Intellectually the party drew its original ideology from the Bruges Group, a conservative think-tank founded in 1989 opposed to the EU’s agenda of further political and economic centralization in Europe. UKIP’s first leader Alan Sked was a former Liberal Party activist and lecturer of European Studies at the London School of Economics. Given his impeccably leftist academic background Sked never conceived UKIP as a vehicle for identity politics and focused it solely on campaigning for withdrawal from European Union. At the slightest whiff of emerging populism and anti-immigrant sentiment he resigned, accusing it of being racist and having been infiltrated by the far Right.
Sked’s own political exit was symbolic of the ideological sea change that took place in the euroskeptic movement. Whereas in the 1980s it was the Left who rejected membership of the European Union seeing it as a continuation of Thatcherite policies of free trade and privatization, by the 1990s the mainstream Left had come to embrace neo-liberalism and globalization and saw in the EU an institution which could liquidate national sovereignty and overcome the remaining barriers against globalism.
For much of the 1990s UKIP was overshadowed by the Referendum Party, which was run by James Goldsmith, a scion of a great Jewish merchant banking dynasty. In a textbook example of how one wealthy Jew with deep pockets can have a decisive impact upon the political process, he personally bankrolled the party to the tune of £30 million, a colossal sum given the limited amount of money allowed to be spent on political campaigns in the UK. His party won 810,000 votes at the 1997 General Election, but despite winning no seats it forced the 3 major parties to agree to a referendum on joining the single European currency. Given the British peoples’ consistent hostility to the single currency, which has only deepened following the financial crisis of 2008, none have dared to hold the referendum, and all talk of Britain’s entry into the single currency has been quietly dropped.
The single currency opt-out points to the fact that regardless of the rhetoric of the euroskeptics the European Union is not the equivalent of the US federal government. The European President, whoever he is, has no powers to raise a federal army to coerce rebel states into compliance. Power ultimately lies with individual states. European directives and court judgments can be and are ignored with impunity. Despite the allegations of the euroskeptics that being a member means obeying the rules, the United Kingdom has opted out of the Euro, obtained a rebate on monetary contributions to the European Union, and refused to help bail out Greece in order to save the Euro. It is also at present zealously protecting the interests of the City of London against a proposal by the European Commission to tax financial transactions.

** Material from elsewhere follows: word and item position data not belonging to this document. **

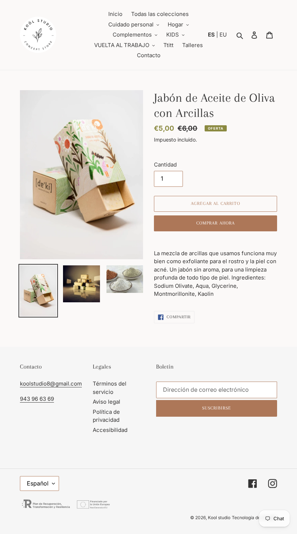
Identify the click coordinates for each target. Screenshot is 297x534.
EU (223, 34)
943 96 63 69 (37, 398)
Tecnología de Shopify (254, 517)
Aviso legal (106, 401)
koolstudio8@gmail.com (51, 383)
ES (212, 34)
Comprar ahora (215, 223)
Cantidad (165, 164)
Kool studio (219, 517)
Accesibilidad (110, 429)
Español (38, 483)
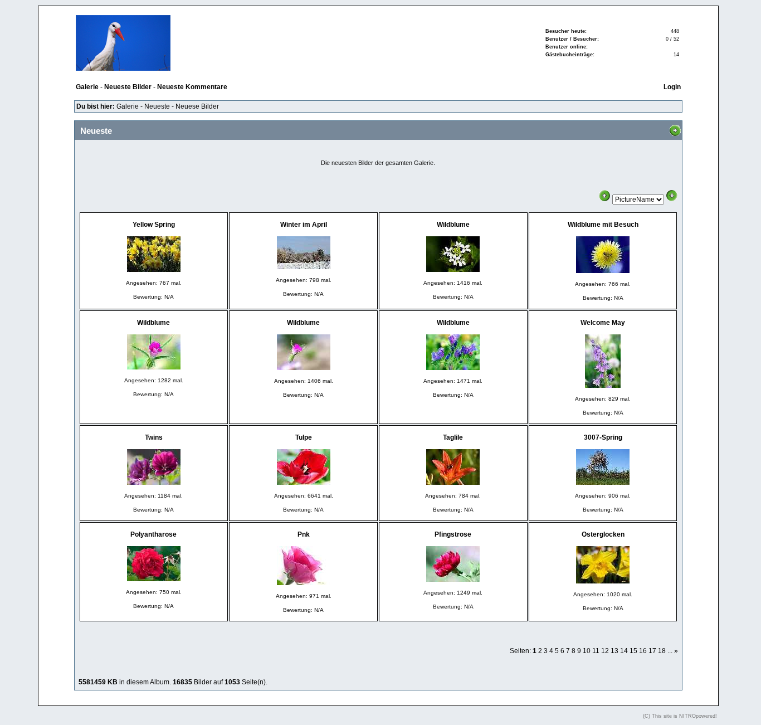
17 (652, 651)
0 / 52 (672, 39)
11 (595, 651)
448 (675, 31)
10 (587, 651)
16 (643, 651)
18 (662, 651)
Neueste (157, 106)
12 (605, 651)
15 (633, 651)
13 (614, 651)
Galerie (127, 106)
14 (624, 651)
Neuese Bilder (197, 106)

The British political elites, like their European brethren, is selective in the laws and regulations that they will allow the European Union to impose on their country. They will ignore some and impose others. The institutions of the European Union are far less accountable to public opinion than national parliaments (which are hardly paragons of democratic accountability themselves). Legislative initiatives originate with the European Commission, in which each member state appoints an unelected commissioner. The legislation is then voted upon by an elected European Parliament made up of 28 member states, the majority of whom speak different languages. In this Tower of Babel it is impossible for any kind of consensus to be achieved at the European level. To give an example, the Germans are at odds with Greeks on the subject of the bailout of Greece. The German taxpayers are angry that they are forced to bail out Greek debtors, while Greeks are no doubt angry their public services are being seized as collateral for the benefit of German banks.
The unaccountability of the EU’s institutions is a beneficial tool for carrying out the agenda of the European political and economic elite. By referring policy making to the international level via the EU, laws can be passed without debate, often in defiance of national public opinion. Since the law is perceived to be imposed externally through the EU there is little possibility that individual political parties acting within the anti-white mainstream will find the kind of resistance they would if they tried to push similar legislation through their native parliaments. It is not surprising that the political class use the European Union to weaken the remaining restrictions on mass immigration and economic globalization.
EU citizens can move and trade freely inside the European Union. This tended to be not much of a problem when the European Union was confined to Western Europe. However, since 2004 the European Union has been enlarged to include the former communist countries of Eastern Europe. This has meant, firstly the outsourcing of Western factories to the East and secondly a massive migration wave as Eastern Europeans flock West. The majority of EU member states including Germany and France, kept their working restrictions for almost a decade, while the British along with the Irish and Swedish political classes decided it was imperative to obey the EU with the result that in only 10 years 446,000 Poles moved to the UK.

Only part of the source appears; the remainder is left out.